Eastern Idaho Public Health hosts symposium on youth suicide
Between 2010 and 2014, 96 Idaho school children died by suicide, according to the Suicide Prevention Action Network of Idaho.
Eastern Idaho Public Health is trying to prevent those deaths by educating people about mental health in children.
EIPH is holding events across eastern Idaho where speakers give talks on the issue.
“Makes all the difference. Just makes people say ‘Oh my gosh. This is a real person, you know, a real person. This is not pretend this actually happens,'” Logan Zuck, one of the speakers, said.
Zuck said he was 15 when he had a spell that almost took his life.

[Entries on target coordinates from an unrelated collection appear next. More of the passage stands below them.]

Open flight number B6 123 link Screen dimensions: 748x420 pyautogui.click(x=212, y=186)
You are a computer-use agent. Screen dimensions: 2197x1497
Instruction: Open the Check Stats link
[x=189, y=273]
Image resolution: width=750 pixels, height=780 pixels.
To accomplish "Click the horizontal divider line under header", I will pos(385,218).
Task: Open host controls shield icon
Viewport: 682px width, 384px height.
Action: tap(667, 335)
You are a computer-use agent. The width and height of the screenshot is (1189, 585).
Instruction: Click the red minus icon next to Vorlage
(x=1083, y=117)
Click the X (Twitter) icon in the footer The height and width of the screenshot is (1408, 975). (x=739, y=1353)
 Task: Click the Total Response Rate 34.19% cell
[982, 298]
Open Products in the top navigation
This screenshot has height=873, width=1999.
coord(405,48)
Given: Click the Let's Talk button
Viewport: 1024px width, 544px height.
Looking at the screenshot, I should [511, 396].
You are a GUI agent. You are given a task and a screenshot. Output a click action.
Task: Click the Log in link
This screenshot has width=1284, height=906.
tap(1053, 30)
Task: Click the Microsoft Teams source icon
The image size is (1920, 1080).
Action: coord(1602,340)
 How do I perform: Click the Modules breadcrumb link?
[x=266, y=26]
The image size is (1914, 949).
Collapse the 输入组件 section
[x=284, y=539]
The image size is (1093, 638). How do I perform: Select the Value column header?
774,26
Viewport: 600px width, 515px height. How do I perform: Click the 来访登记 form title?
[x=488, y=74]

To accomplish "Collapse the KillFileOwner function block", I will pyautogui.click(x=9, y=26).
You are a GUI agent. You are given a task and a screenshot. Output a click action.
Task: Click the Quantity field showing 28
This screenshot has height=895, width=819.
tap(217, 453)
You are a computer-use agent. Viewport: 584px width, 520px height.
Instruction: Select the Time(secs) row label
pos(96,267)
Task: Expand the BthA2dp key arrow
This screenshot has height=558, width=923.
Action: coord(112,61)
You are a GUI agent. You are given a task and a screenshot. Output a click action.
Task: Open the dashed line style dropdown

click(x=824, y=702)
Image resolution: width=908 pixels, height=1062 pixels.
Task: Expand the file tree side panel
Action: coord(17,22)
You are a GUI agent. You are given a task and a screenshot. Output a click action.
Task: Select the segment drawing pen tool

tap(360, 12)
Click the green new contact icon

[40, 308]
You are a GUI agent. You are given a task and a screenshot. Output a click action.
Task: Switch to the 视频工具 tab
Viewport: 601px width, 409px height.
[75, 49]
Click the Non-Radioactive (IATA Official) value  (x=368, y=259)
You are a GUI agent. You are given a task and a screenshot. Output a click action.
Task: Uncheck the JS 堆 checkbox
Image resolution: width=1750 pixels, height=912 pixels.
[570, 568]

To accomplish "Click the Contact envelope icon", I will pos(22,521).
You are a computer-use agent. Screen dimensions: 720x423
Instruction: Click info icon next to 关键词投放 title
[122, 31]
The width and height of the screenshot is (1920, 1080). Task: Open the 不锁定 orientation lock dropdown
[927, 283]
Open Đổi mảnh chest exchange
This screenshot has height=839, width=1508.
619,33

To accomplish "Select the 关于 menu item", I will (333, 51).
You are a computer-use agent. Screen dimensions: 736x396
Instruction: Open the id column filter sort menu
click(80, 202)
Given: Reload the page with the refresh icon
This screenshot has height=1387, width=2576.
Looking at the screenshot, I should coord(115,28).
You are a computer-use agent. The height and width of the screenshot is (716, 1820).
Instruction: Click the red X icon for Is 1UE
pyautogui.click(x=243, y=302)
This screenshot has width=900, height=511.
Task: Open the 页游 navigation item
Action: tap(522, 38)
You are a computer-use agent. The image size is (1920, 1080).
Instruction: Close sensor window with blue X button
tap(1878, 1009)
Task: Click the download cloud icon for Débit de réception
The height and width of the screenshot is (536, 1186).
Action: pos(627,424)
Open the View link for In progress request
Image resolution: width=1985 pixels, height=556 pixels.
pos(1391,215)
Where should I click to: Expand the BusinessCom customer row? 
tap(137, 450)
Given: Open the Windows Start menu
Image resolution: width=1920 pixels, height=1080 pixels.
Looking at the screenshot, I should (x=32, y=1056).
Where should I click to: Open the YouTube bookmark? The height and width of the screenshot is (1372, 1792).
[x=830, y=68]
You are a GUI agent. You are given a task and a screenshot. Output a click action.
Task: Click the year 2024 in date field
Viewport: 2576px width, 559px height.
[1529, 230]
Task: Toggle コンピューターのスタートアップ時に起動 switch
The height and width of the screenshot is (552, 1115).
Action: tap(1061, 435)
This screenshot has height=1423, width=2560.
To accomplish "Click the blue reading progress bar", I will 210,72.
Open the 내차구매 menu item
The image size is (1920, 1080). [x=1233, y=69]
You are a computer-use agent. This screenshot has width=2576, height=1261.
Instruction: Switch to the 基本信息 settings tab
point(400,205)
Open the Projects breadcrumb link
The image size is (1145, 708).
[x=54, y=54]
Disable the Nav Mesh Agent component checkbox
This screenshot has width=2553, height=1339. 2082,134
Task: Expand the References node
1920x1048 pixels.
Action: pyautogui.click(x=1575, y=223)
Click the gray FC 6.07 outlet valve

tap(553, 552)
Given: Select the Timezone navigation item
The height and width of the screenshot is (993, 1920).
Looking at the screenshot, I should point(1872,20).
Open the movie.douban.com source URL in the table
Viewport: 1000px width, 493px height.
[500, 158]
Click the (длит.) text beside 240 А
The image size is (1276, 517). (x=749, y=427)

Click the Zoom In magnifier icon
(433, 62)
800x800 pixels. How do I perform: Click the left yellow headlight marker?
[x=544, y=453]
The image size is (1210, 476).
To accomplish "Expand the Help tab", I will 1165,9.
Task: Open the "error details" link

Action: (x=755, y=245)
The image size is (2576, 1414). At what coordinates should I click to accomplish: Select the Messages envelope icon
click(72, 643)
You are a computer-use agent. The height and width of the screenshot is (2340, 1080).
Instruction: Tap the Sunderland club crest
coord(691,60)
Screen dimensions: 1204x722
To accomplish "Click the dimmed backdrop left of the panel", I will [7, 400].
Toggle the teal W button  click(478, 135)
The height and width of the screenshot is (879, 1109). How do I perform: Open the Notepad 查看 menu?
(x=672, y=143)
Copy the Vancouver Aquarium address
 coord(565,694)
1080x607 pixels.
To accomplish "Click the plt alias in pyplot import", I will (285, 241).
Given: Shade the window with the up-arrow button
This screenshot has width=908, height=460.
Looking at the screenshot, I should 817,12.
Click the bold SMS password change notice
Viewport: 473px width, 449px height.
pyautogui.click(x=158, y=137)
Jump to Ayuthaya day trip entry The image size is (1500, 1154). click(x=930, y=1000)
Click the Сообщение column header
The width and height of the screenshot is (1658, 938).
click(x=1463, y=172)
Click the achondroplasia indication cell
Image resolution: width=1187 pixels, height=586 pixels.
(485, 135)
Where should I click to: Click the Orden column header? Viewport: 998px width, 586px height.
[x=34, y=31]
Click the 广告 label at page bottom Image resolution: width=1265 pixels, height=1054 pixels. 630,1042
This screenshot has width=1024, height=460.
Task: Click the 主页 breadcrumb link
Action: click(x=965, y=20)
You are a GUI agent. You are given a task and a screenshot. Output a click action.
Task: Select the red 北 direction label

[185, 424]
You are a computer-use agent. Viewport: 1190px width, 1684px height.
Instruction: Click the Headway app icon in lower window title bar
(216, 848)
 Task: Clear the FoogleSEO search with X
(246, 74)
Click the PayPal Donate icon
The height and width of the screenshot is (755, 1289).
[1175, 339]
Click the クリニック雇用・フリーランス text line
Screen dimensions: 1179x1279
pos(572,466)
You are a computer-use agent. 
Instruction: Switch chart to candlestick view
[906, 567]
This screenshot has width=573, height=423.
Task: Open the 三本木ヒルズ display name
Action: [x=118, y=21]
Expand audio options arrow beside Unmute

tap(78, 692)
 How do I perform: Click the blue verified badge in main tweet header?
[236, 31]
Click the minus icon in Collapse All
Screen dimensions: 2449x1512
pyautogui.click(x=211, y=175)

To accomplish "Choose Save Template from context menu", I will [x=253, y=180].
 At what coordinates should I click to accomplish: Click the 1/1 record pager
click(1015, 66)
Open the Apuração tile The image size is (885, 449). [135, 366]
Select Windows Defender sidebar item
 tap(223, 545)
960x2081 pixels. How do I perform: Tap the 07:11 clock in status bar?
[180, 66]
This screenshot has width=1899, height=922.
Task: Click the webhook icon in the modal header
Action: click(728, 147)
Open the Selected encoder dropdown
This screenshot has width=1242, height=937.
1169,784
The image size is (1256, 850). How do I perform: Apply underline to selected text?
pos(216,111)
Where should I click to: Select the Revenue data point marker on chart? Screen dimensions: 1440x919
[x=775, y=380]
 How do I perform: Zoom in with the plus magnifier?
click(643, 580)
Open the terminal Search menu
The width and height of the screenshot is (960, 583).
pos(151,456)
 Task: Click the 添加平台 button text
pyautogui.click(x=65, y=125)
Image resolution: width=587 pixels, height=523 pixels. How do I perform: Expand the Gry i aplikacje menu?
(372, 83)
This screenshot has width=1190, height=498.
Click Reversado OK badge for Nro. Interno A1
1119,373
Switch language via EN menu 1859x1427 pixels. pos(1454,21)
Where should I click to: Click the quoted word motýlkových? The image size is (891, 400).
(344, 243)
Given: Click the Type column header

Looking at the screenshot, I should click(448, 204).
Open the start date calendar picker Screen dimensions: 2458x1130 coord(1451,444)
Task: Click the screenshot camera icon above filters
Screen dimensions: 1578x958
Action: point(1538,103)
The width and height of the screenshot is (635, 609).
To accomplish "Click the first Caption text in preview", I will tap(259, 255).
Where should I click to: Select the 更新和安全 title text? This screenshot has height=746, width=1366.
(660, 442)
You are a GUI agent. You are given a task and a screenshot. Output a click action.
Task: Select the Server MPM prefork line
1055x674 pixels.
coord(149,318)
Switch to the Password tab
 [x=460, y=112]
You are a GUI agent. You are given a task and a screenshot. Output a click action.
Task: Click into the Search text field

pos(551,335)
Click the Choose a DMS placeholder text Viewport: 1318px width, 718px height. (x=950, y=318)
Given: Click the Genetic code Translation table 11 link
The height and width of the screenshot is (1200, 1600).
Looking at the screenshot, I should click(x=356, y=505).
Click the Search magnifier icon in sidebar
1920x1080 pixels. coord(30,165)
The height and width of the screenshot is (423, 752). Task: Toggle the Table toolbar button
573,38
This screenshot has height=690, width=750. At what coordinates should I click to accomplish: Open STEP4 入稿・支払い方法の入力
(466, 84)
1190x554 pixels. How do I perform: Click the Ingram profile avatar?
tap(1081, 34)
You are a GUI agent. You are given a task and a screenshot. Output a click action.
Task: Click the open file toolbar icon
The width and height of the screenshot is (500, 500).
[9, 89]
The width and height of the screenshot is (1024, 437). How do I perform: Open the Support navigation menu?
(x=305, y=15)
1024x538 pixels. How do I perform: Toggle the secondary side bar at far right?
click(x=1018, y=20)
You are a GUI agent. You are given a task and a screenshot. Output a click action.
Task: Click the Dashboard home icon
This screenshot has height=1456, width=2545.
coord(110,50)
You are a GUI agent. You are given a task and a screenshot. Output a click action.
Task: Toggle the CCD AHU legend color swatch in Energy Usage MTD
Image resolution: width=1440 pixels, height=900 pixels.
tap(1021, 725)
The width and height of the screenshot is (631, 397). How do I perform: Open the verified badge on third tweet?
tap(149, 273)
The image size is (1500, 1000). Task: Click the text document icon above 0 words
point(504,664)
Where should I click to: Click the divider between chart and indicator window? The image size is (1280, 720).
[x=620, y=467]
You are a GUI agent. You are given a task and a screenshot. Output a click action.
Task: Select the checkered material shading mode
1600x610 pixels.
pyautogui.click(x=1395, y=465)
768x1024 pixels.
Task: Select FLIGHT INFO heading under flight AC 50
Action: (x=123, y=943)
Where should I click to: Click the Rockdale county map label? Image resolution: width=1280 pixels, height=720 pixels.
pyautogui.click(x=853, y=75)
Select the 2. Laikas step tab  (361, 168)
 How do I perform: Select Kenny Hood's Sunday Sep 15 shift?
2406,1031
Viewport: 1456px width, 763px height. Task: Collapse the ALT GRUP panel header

“I had some self harm because one of my hallucinations told me to cut myself,” he said.
He was diagnosed with paranoid schizophrenia, bipolar disorder, OCD, ADHD, torrettes syndrome and a dissociative disorder.
“A lot of friends that left me when I was diagnosed,” he said. “No longer my friends, and no longer wanted to be around me because of my diagnosis.”
Zuck says he’s using his story to help others.
“It’s not the person’s fault. They did not choose it,” he said. “It’s the same thing as cancer and other illnesses like that.”
Zuck says he’s doing great now. He’s just about to finish up his freshman year of college. He wants to be a psychiatrist so he can help others who have a mental illness.